Canary Islands: ASPROCAN Fights to Recover After the Volcano Eruption
2022-04-08
Three months have passed since the Cumbre Vieja volcano went dormant, and now it's time to recover what was lost. That is why it is essential to remember La Palma and the more than 500 families that depend on the cultivation of bananas in the Canary Islands. An activity that depends on legal measures to recover the sector generates more than 10,000 jobs throughout the island.
Without cultivation, there is no work, and the lava damaged some areas of fertile ground. For this reason, the Association of Canary Islands Banana Producer Organizations (ASPROCAN) assume the importance of defining a management framework that allows recovering around 200 hectares buried by lava and guarantees the legal tools to carry out works and rebuild the area relocating the affected producers. In this way, they could avoid a legal gap that currently prevents them from working and receiving income.
"We want recover the banana activity, plowing and returning to cultivate on top of the dry lava as it has already been done on the island. This is technically feasible, but it needs an urgent mechanism with skills and an agile capacity of execution", added the manager and director of Marketing and Communication of Plátano de Canarias, Sergio Cáceres.
ASPROCAN advocates for a unifying recovery in a single Project.
At the request of ASPROCAN, the Ministry of Justice, led by Pilar Llop, has offered the association a second meeting, assuming the commitment to facilitate and participate in the preparation of a reference standard that will return the land to producers. In addition, if so, the door for possible aid would also be opened.

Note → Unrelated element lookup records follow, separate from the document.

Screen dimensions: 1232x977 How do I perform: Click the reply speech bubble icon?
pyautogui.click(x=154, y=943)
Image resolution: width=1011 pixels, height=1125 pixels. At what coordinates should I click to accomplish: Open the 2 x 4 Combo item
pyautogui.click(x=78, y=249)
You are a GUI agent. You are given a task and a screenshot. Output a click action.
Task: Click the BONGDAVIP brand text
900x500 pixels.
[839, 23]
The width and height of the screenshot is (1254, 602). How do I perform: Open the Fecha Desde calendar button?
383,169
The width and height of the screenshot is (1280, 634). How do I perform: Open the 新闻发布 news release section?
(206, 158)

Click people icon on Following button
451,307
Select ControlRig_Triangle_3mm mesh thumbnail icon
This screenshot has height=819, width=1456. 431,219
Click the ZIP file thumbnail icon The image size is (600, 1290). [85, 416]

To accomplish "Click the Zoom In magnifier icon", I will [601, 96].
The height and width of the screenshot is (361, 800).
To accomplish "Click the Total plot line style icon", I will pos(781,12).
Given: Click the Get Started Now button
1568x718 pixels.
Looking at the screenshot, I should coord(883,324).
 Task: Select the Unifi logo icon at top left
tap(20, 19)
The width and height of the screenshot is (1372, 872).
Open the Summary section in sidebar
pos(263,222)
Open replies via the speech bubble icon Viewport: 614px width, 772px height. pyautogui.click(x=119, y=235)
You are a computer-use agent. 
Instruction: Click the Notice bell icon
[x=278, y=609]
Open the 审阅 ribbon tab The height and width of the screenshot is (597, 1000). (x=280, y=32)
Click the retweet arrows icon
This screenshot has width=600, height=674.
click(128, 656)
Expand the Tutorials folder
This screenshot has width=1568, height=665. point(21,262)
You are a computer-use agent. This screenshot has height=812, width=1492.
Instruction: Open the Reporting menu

For his part, Cáceres stressed that the EU is going to accept that producers, even if they have lost their crops, can continue to receive community aid, only if they recover their previous activity". "Something that, today is not possible for these producers because they own land that is covered with lava and on which they cannot cultivate", he recalled.
The time factor is now vital, and given the diversity of skills, ASPROCAN considers it necessary to unify this recovery in a single project.